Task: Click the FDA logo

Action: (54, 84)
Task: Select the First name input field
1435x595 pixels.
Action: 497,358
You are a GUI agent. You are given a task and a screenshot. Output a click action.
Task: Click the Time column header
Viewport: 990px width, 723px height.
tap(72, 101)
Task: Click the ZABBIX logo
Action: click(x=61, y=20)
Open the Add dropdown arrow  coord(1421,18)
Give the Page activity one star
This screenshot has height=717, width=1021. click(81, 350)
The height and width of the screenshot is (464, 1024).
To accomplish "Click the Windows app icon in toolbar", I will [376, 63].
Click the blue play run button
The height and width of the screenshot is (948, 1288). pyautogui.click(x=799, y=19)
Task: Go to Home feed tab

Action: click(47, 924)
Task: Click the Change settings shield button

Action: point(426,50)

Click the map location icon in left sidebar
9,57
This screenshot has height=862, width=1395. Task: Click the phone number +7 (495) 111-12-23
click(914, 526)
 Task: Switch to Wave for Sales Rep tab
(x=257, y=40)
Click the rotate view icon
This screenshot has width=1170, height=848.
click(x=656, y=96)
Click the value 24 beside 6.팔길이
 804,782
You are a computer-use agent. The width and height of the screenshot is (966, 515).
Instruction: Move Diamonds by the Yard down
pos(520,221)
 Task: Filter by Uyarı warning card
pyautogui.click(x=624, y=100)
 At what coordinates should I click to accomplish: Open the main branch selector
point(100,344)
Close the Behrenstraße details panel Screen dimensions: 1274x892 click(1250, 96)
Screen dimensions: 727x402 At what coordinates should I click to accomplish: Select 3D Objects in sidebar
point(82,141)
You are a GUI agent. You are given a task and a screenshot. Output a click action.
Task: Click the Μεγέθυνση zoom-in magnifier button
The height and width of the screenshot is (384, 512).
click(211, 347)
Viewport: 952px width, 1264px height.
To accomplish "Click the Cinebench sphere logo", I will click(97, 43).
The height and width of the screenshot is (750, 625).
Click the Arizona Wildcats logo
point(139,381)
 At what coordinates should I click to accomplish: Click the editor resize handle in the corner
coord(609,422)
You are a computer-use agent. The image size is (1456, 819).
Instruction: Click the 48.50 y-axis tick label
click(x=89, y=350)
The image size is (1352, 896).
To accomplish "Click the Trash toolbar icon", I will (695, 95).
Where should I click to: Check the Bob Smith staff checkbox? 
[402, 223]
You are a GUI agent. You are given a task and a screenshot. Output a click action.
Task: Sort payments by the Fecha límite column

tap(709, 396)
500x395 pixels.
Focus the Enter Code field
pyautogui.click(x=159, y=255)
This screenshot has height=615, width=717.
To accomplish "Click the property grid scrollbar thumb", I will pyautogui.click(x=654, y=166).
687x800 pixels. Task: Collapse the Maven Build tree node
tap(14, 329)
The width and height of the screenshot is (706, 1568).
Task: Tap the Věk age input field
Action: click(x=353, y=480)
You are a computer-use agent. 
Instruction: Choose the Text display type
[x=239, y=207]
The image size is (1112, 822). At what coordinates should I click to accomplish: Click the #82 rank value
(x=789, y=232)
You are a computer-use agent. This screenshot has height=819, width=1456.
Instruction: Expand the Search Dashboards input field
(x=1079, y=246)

## Problem
Filter the records above for lines containing the word "computer", and copy those lines.

## Exercise output
You are a computer-use agent. The width and height of the screenshot is (966, 515).
You are a computer-use agent. The image size is (1456, 819).
You are a computer-use agent. 
You are a computer-use agent. This screenshot has height=819, width=1456.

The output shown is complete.